FILE – Fano fighters walk through a ransacked building in the Amhara region of Ethiopia, Dec. 7, 2021. Violence erupted March 1, 2024, between Ethiopian government forces and members of the militia.

Fighting broke out Friday between Ethiopian government forces and members of the Fano militia in Bahir Dar — the capital of the Amhara region — according to residents and the regional administration.

It’s the first bout of violence to erupt since the conflict’s early days last year.

In a statement Friday, the Amhara government said that military and security forces were to engage in a “joint operation and house-to-house surveillance around Bahir Dar to sweep out the extremist force that had infiltrated into the city.”

It added that the Fano militia retreated and wasn’t able to “resist the combined strength of the security forces.”

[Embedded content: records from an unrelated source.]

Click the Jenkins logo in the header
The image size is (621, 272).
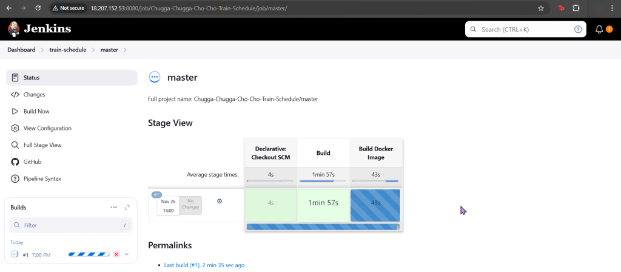coord(39,29)
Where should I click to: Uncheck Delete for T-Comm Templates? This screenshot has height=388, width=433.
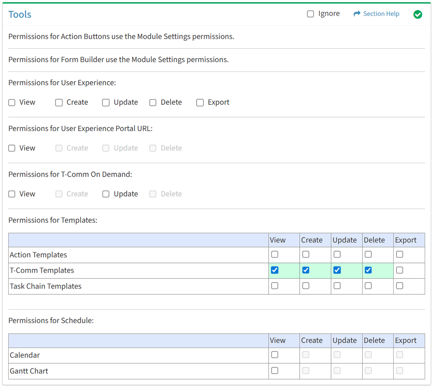click(368, 270)
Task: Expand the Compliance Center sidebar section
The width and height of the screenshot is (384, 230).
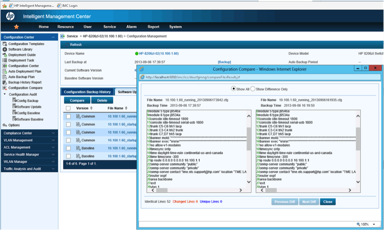Action: click(53, 133)
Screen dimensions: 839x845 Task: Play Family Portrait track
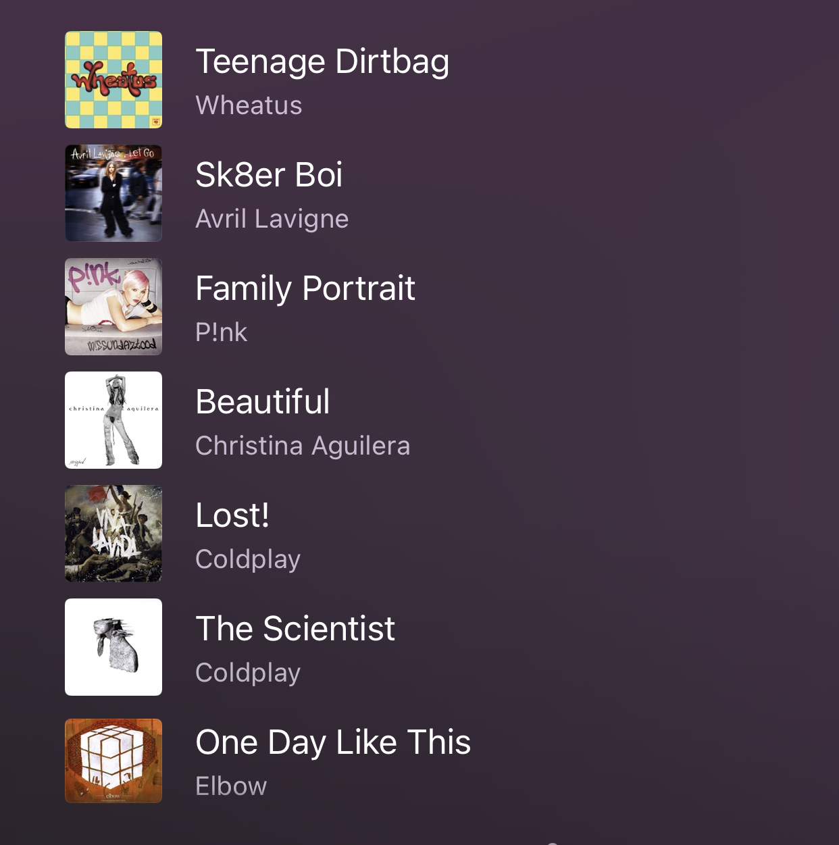click(305, 289)
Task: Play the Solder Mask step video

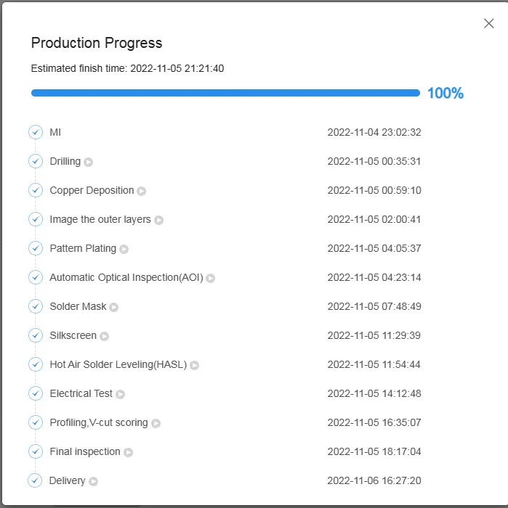Action: (114, 307)
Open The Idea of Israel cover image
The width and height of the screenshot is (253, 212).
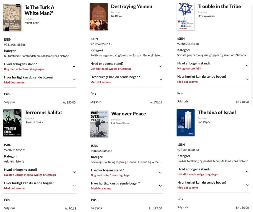pyautogui.click(x=185, y=123)
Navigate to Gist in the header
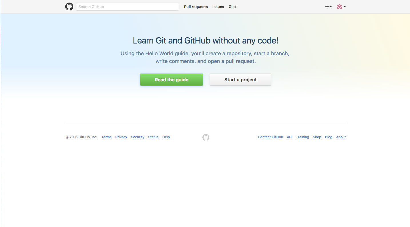Screen dimensions: 410x227 click(x=232, y=7)
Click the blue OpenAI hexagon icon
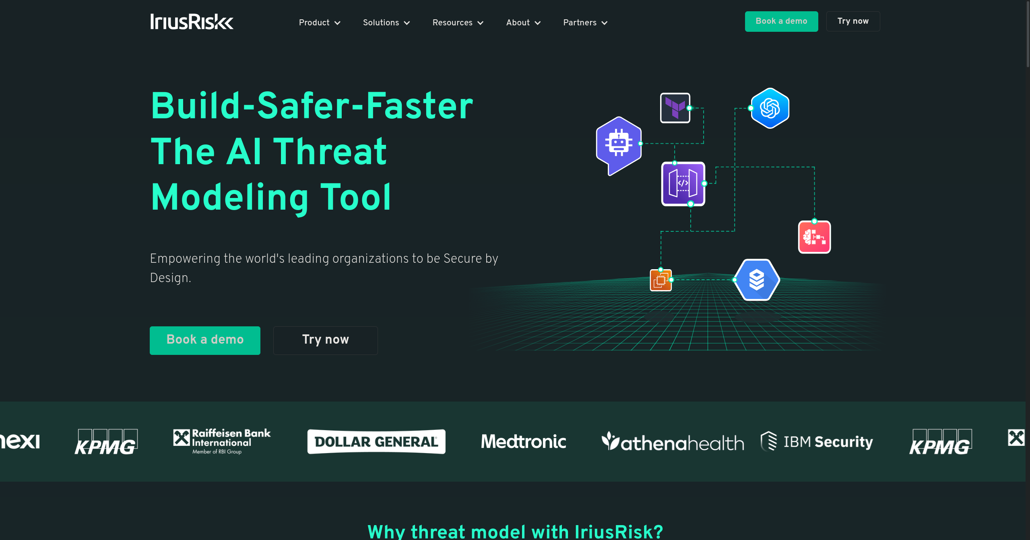 pyautogui.click(x=770, y=108)
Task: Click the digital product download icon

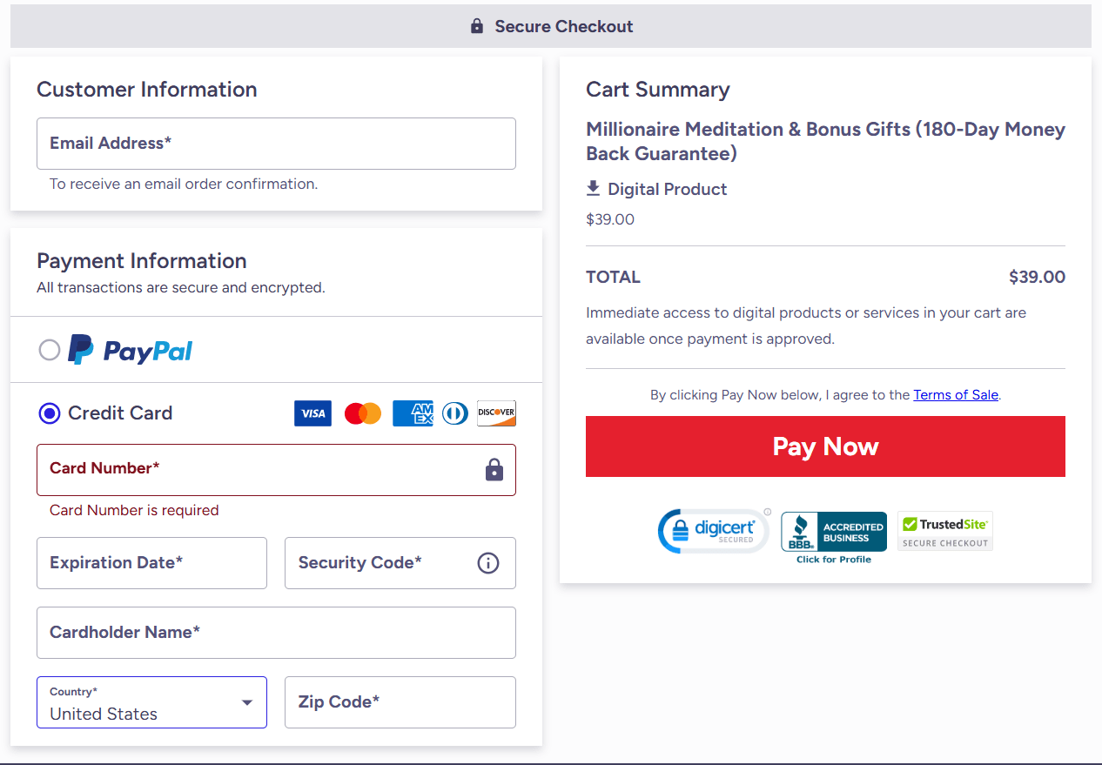Action: tap(593, 188)
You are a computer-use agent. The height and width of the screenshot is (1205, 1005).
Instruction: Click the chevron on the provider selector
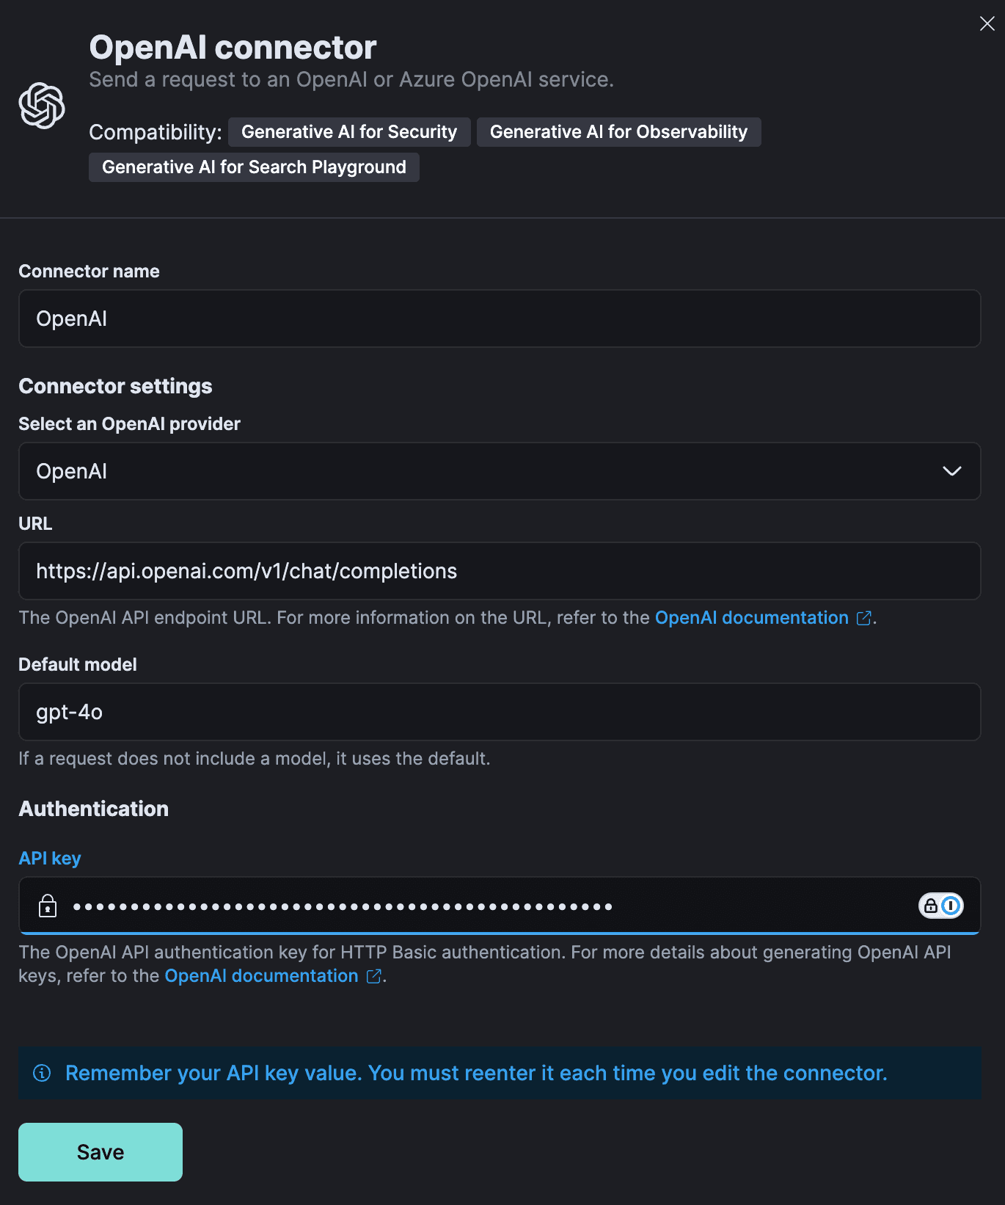(951, 471)
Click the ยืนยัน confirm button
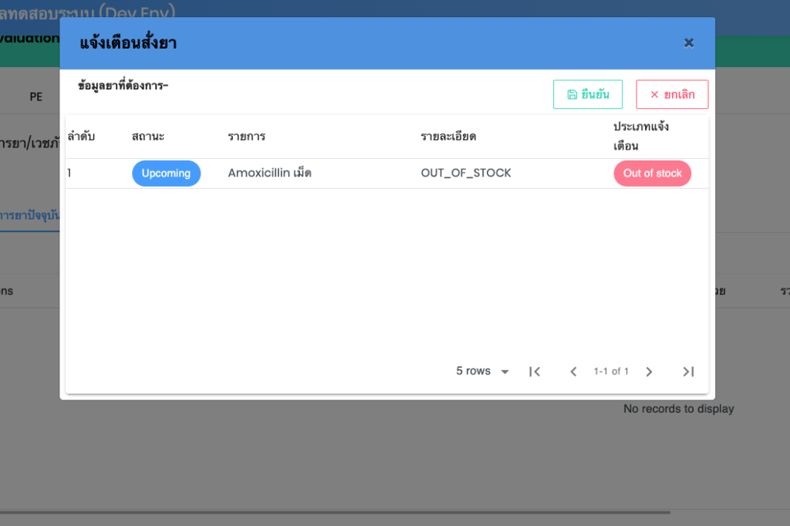The width and height of the screenshot is (790, 526). tap(587, 94)
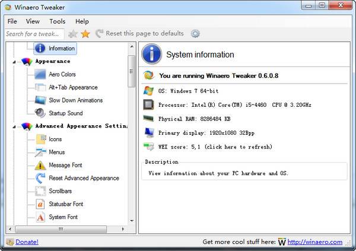Open the Statusbar Font icon
The image size is (356, 251).
tap(40, 204)
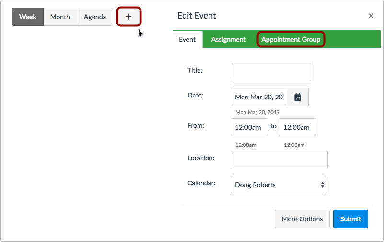Edit the From start time field
Viewport: 384px width, 242px height.
pyautogui.click(x=248, y=127)
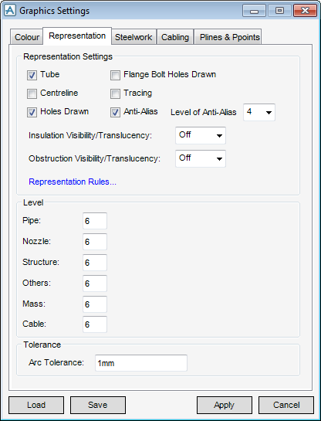Select the Cabling tab
Image resolution: width=321 pixels, height=421 pixels.
(175, 37)
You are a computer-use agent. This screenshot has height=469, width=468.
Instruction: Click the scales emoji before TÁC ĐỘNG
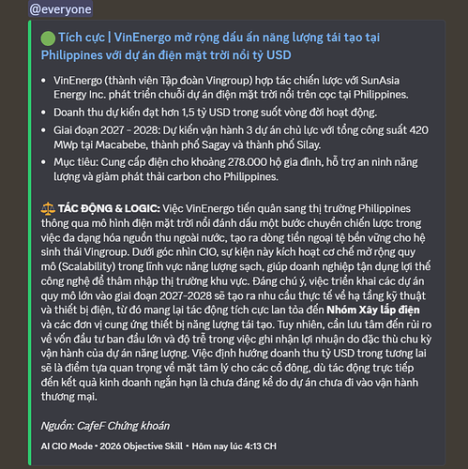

The Fano militia, without a formal structure, could not be contacted for comment. According to the Rift Valley Institute, a nonprofit research organization, there are various Fano groups in the region, each without formal leadership structures.

The rebel group used to work with the army against forces in Tigray, which experienced a two-year civil war ending in 2022, but their relationship became strained after Fano accused the government of leaving the Amhara region vulnerable to security threats. The government has denied the claim.

A peace deal was negotiated in November 2022 that stopped the civil war, but less than a year later, fighting broke out again in Amhara and has been increasing ever since.

Another reason for recent tensions is the Ethiopian government’s attempts to disband Fano insurgent groups after realizing they were gaining power and momentum.

The Rift Valley Institute says that after 2022, “efforts were made to disband and reintegrate the [Fano] groups into the community,” which was strongly opposed and “resulted in some armed confrontations with government security forces.”

The government-appointed human rights commission in Ethiopia says violent outbreaks have been increasing in recent months, with increased reports of house-to-house raids by government forces and drone attacks.

Some information for this report was provided by Reuters.